From the Disability Curious Tumblr blog. (Child & Flutist)
Monday, November 18, 2013
Lucy Berrington, Psychology Today - November 14, 2013
This is a very good primer on the Autism Speaks controversy. I like the way it is structured around the kinds of questions people unfamiliar with the issue are likely to ask. This is the kind of issue outline that should be prepared for all sorts of disability issues that get mainstream media attention. It’s right to complain about journalists’ ignorance of disability issues, but it’s also probably up to us to educate them.
Bob Greene, CNN - November 17, 2013
I honestly thought when I started reading this article that the disabled man was going to turn out to have been killed, maimed, or tortured. I’ll bet he was scared to death, and probably felt extra humiliated because he was targeted for his disability. But, I can’t help feeling that Bob Greene’s tone in the article just doesn’t match the actual severity of what happened. The man was robbed, but he wasn’t injured. I know that’s not saying much, but it’s not nothing. Maybe I’m just naturally contrary about these stories, but I see evidence of a story about a significantly disabled man who lives independently, has full mobility in society, and who is taking a rare but not unheard-of misfortune of city life … a mugging … in stride. Yes, he was targeted because of his disability, but there’s nothing in the article that suggests it was anything like a “hate crime”. I feel bad for the man, and I do think it’s pretty low to target a person in a wheelchair this way, but sorry, I don’t get the “revulsion”.

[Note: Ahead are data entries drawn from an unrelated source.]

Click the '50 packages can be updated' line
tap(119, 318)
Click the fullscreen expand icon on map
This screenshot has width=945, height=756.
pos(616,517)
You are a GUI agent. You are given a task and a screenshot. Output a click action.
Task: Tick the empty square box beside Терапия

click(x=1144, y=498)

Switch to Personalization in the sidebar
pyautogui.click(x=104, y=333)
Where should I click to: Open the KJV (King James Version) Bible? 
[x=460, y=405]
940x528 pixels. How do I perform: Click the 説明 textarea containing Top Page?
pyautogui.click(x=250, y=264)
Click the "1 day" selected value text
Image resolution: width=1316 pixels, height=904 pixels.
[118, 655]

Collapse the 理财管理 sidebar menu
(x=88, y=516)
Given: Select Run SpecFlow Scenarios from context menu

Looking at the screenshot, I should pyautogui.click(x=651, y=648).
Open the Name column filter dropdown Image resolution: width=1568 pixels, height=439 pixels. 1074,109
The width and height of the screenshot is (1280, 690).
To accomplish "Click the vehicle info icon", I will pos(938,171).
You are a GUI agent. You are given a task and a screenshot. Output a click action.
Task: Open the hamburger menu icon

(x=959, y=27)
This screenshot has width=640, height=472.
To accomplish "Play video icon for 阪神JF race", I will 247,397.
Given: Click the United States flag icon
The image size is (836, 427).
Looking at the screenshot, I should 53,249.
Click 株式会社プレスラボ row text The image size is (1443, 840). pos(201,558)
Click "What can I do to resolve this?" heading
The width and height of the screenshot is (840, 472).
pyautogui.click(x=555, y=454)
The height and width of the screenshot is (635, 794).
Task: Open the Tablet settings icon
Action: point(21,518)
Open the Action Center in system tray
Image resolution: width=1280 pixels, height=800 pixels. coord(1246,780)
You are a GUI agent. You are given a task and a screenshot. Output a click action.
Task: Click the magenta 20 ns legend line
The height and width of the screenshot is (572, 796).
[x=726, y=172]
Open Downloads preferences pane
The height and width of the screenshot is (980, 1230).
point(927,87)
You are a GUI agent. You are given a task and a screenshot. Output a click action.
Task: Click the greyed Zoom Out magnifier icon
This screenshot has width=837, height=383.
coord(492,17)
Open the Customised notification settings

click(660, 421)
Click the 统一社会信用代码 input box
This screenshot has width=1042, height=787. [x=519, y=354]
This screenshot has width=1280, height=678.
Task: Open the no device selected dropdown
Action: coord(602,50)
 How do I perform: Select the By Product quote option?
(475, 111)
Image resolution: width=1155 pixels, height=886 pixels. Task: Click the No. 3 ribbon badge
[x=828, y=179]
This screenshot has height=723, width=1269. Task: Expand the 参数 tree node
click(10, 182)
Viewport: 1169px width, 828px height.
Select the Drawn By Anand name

I’m re-watching the early seasons of “Downton Abbey”, the ITV / PBS series that takes place in England in the ten or so years after 1912. In Season 2, a main character has a spinal cord injury from fighting in World War I. He’s being pushed around the big estate’s grounds in his wheelchair, by his on / off, will they / won’t they lover.
He, the disabled man, says, “I’m strong enough to push myself.” She, the non-disabled woman replies, “I’ll be the judge of that.”
It’s a tossed-off line, not the start of an argument, not even a mild one. It’s just something they say. But what a pure, distilled example of one of the main forms of ableism.